▸ **Task goal**
Write the next part of the biography of physicist R. Kumaravadivel, starting right after its final sentence.

[Page excerpt start]

5th Chancellor, University of Jaffna
- In office August 2025 – present

Acting Vice-chancellor University of Jaffna
- In office June 2006 – December 2007

Dean Faculty of Science, University of Jaffna
- In office November 1999 – July 2010

Academic background
- Education: University of Ceylon (BSc); University of Bristol (PhD);
- Thesis: Theory of Thermodynamic Properties of Liquid Metals (1975)

Academic work
- Discipline: Theoretical Physics
- Institutions: University of Peradeniya; University of Jaffna;

= R. Kumaravadivel =

Rajaratnam Kumaravadivel is a Sri Lankan Tamil and Emeritus Professor of theoretical physics. He was the former dean of the Faculty of Science, University of Jaffna, former acting Vice-chancellor and the current Chancellor of the University of Jaffna.

==Early life==
Kumaravadivel joined the University of Ceylon, graduating in 1967 with first class honours BSc degree and winning the Coomarasamy Prize for Science. He was also the first person to receive both a first class honours degree specialising in physics (1970) and the Hewavitharana memorial prize for best performance in Physics from the University of Ceylon at Peradeniya. He then received a PhD degree in physics from the University of Bristol in 1975 after producing a thesis titled Theory of Thermodynamic Properties of Liquid Metals.

[Page excerpt end]
[Record extracts start]

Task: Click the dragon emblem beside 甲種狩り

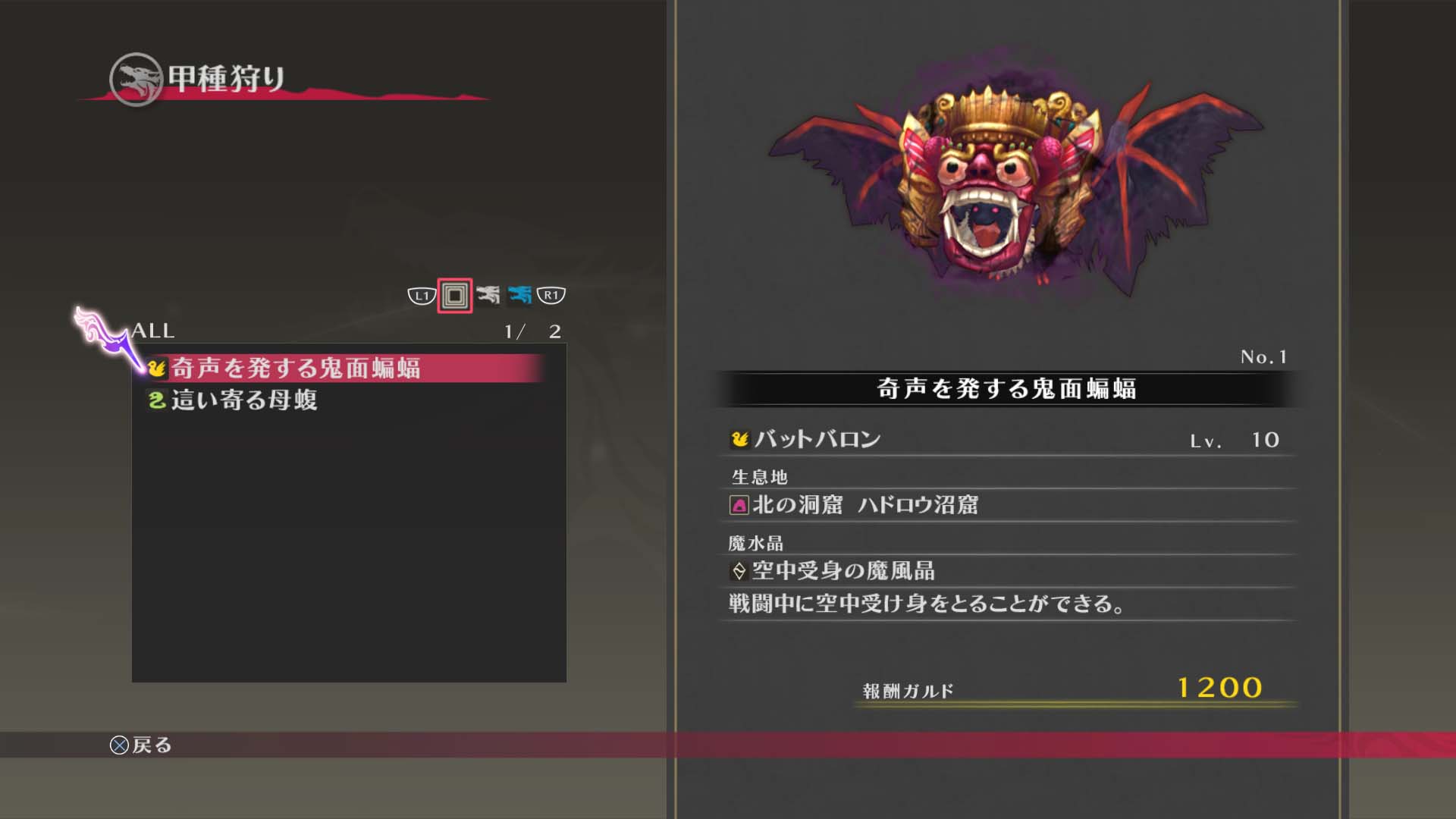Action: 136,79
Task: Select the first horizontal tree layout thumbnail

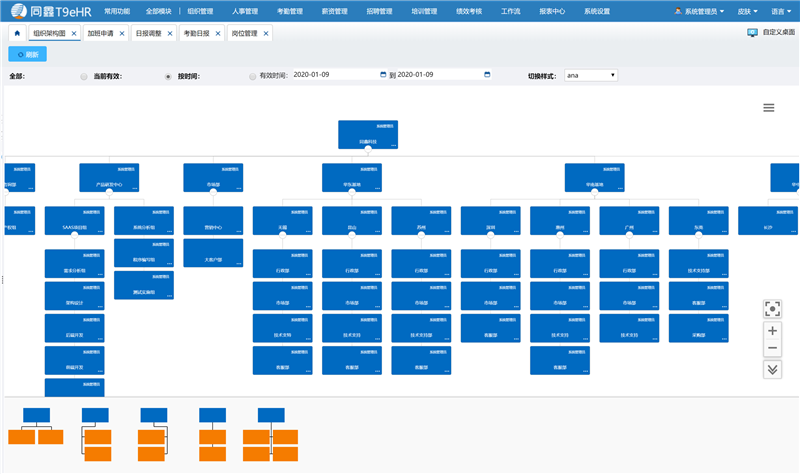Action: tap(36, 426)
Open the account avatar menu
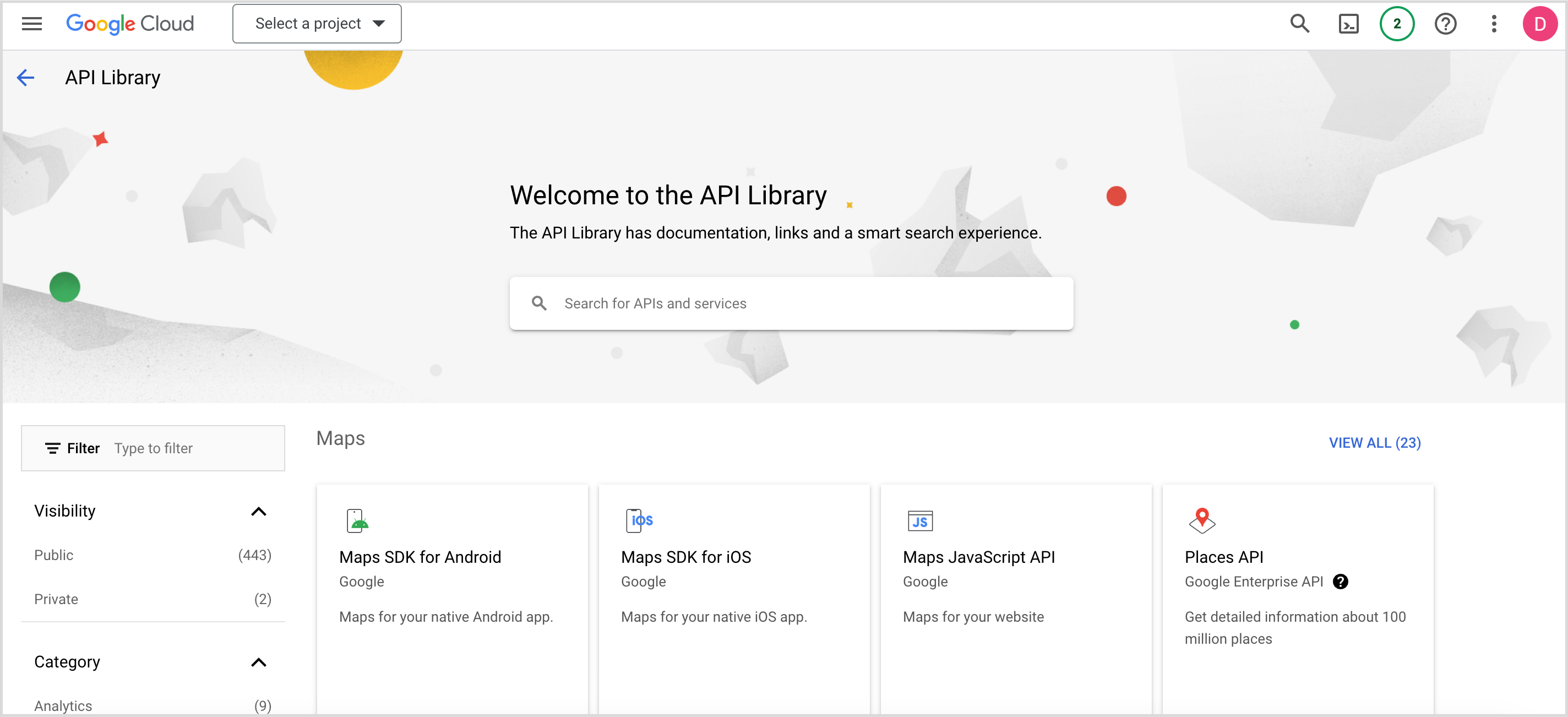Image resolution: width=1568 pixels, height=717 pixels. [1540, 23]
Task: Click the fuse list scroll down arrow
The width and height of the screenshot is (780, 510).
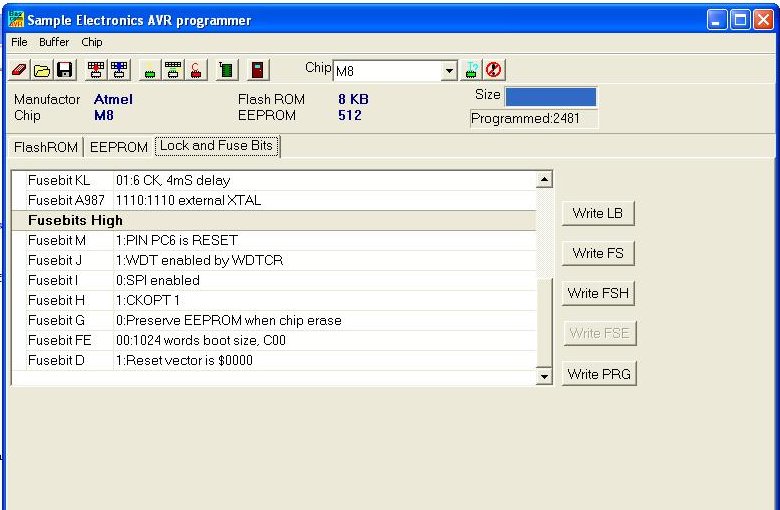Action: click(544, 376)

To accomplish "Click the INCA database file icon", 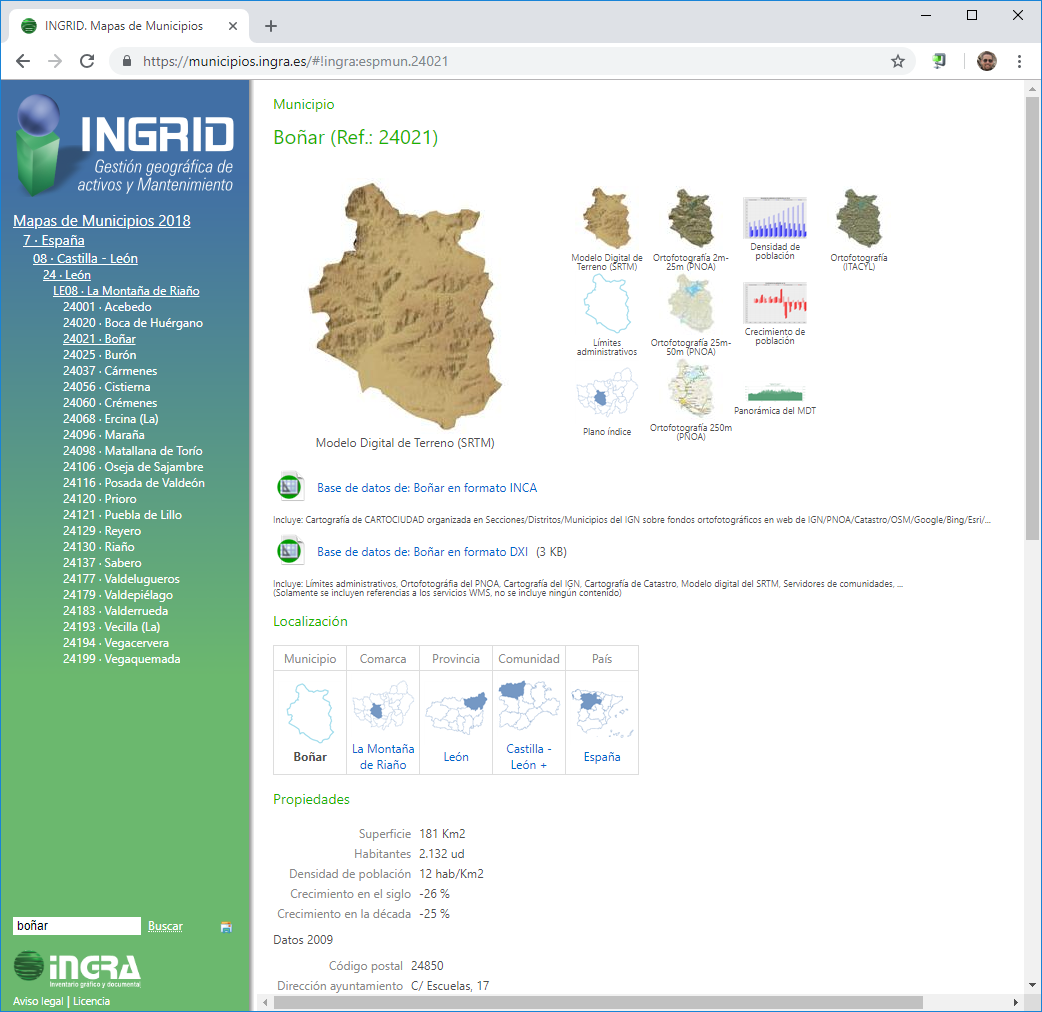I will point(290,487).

[Record extracts end]

▸ **Task response**
==Career==
Kumaravadivel served as a lecturer and head of the Department of Physics at Peradeniya Campus of the University of Sri Lanka between January 1978 and January 1979. Whilst at Peradeniya, he helped in conducting final year Physics undergraduate lectures for the newly formed Department of Physics at the University of Jaffna. Jaffna being his hometown, he later settled there and joined the University of Jaffna as one of the founding professors of the Department of Physics. During his tenure, Kumaravadivel took different administrative roles and contributed immensely to the growth of the department. He served as Head of the Department of Physics for three terms: February 1985 to February 1988; March 1991 to June 1991; and April 1994 to November 1999, steering the department through the difficult times of the ethnic conflict in Sri Lanka. He led the Computer Unit (computing facility) at the University from August 1989 to October 1990, during its formative years.

Kumaravadivel also held several international fellowships. He was appointed as an associate member of the International Center for Theoretical Physics from 1982 to 1987 and 1989–1995 and a visiting scientist at the same institute from 1983 to 1984. He obtained a Commonwealth fellowship to work as a visiting professor at the Cavendish Laboratory, University of Cambridge in 1990.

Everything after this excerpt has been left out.